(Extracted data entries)
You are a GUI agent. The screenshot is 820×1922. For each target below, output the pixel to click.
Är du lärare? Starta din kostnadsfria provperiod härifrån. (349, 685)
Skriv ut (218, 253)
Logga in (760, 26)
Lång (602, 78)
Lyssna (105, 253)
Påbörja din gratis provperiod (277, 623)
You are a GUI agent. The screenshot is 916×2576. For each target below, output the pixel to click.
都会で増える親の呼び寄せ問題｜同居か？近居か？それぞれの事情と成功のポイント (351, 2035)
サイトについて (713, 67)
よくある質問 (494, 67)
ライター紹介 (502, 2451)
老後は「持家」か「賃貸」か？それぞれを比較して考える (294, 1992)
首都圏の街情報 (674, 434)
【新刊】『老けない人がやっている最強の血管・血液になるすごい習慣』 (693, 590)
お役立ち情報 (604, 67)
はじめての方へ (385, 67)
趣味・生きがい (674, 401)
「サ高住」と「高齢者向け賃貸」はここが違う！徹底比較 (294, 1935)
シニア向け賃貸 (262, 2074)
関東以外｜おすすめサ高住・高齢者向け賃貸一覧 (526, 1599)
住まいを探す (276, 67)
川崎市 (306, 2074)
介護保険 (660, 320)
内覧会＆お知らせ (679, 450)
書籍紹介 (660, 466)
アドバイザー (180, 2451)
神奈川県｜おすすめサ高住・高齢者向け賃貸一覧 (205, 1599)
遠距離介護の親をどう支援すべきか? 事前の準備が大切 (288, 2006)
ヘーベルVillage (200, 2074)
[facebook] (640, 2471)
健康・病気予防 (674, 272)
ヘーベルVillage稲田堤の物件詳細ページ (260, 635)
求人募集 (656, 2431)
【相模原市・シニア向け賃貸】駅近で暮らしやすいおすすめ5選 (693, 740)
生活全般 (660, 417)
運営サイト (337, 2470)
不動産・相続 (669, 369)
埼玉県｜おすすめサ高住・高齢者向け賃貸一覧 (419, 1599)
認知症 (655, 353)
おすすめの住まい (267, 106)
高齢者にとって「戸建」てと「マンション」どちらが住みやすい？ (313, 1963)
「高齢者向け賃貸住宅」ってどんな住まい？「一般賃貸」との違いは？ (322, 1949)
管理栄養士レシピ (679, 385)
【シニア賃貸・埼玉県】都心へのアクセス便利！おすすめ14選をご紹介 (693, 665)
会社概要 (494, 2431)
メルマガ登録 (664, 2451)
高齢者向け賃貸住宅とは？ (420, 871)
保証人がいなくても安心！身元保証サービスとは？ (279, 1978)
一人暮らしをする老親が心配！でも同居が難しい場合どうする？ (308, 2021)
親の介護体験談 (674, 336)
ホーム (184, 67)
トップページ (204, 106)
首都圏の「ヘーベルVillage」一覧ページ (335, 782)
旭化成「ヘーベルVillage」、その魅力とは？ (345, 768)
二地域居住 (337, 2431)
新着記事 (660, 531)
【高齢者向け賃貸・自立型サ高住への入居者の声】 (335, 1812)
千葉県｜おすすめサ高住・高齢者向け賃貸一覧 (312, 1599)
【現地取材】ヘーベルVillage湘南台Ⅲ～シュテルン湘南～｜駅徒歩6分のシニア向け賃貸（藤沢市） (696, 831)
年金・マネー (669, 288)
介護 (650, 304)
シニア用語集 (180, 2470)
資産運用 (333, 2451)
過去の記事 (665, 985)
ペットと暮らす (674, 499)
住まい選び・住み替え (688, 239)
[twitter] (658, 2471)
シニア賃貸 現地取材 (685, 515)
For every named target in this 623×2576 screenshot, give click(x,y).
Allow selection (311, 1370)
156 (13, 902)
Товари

* **Exercise objective**:
Output all of the data exactly as given.

* **Answer to the exercise**:
You are a GUI agent. The screenshot is 820×1922. For each target below, output the pixel to click.
Är du lärare? Starta din kostnadsfria provperiod härifrån. (349, 685)
Skriv ut (218, 253)
Logga in (760, 26)
Lång (602, 78)
Lyssna (105, 253)
Påbörja din gratis provperiod (277, 623)
You are a GUI agent. The screenshot is 916×2576. For each target below, output the pixel to click.
都会で増える親の呼び寄せ問題｜同居か？近居か？それぞれの事情と成功のポイント (351, 2035)
サイトについて (713, 67)
よくある質問 (494, 67)
ライター紹介 (502, 2451)
老後は「持家」か「賃貸」か？それぞれを比較して考える (294, 1992)
首都圏の街情報 (674, 434)
【新刊】『老けない人がやっている最強の血管・血液になるすごい習慣』 (693, 590)
お役立ち情報 (604, 67)
はじめての方へ (385, 67)
趣味・生きがい (674, 401)
「サ高住」と「高齢者向け賃貸」はここが違う！徹底比較 (294, 1935)
シニア向け賃貸 (262, 2074)
関東以外｜おすすめサ高住・高齢者向け賃貸一覧 (526, 1599)
住まいを探す (276, 67)
川崎市 (306, 2074)
介護保険 (660, 320)
内覧会＆お知らせ (679, 450)
書籍紹介 (660, 466)
アドバイザー (180, 2451)
神奈川県｜おすすめサ高住・高齢者向け賃貸一覧 (205, 1599)
遠距離介護の親をどう支援すべきか? 事前の準備が大切 (288, 2006)
ヘーベルVillage (200, 2074)
[facebook] (640, 2471)
健康・病気予防 (674, 272)
ヘーベルVillage稲田堤の物件詳細ページ (260, 635)
求人募集 (656, 2431)
【相模原市・シニア向け賃貸】駅近で暮らしやすいおすすめ5選 (693, 740)
生活全般 (660, 417)
運営サイト (337, 2470)
不動産・相続 (669, 369)
埼玉県｜おすすめサ高住・高齢者向け賃貸一覧 (419, 1599)
認知症 (655, 353)
おすすめの住まい (267, 106)
高齢者にとって「戸建」てと「マンション」どちらが住みやすい？ (313, 1963)
「高齢者向け賃貸住宅」ってどんな住まい？「一般賃貸」との違いは？ (322, 1949)
管理栄養士レシピ (679, 385)
【シニア賃貸・埼玉県】都心へのアクセス便利！おすすめ14選をご紹介 (693, 665)
会社概要 (494, 2431)
メルマガ登録 (664, 2451)
高齢者向け賃貸住宅とは？ (420, 871)
保証人がいなくても安心！身元保証サービスとは？ (279, 1978)
一人暮らしをする老親が心配！でも同居が難しい場合どうする？ (308, 2021)
親の介護体験談 (674, 336)
ホーム (184, 67)
トップページ (204, 106)
首都圏の「ヘーベルVillage」一覧ページ (335, 782)
旭化成「ヘーベルVillage」、その魅力とは？ (345, 768)
二地域居住 (337, 2431)
新着記事 (660, 531)
【高齢者向け賃貸・自立型サ高住への入居者の声】 (335, 1812)
千葉県｜おすすめサ高住・高齢者向け賃貸一覧 (312, 1599)
【現地取材】ヘーベルVillage湘南台Ⅲ～シュテルン湘南～｜駅徒歩6分のシニア向け賃貸（藤沢市） (696, 831)
年金・マネー (669, 288)
介護 (650, 304)
シニア用語集 (180, 2470)
資産運用 (333, 2451)
過去の記事 (665, 985)
ペットと暮らす (674, 499)
住まい選び・住み替え (688, 239)
[twitter] (658, 2471)
シニア賃貸 現地取材 (685, 515)
For every named target in this 623×2576 screenshot, give click(x,y).
Allow selection (311, 1370)
156 (13, 902)
Товари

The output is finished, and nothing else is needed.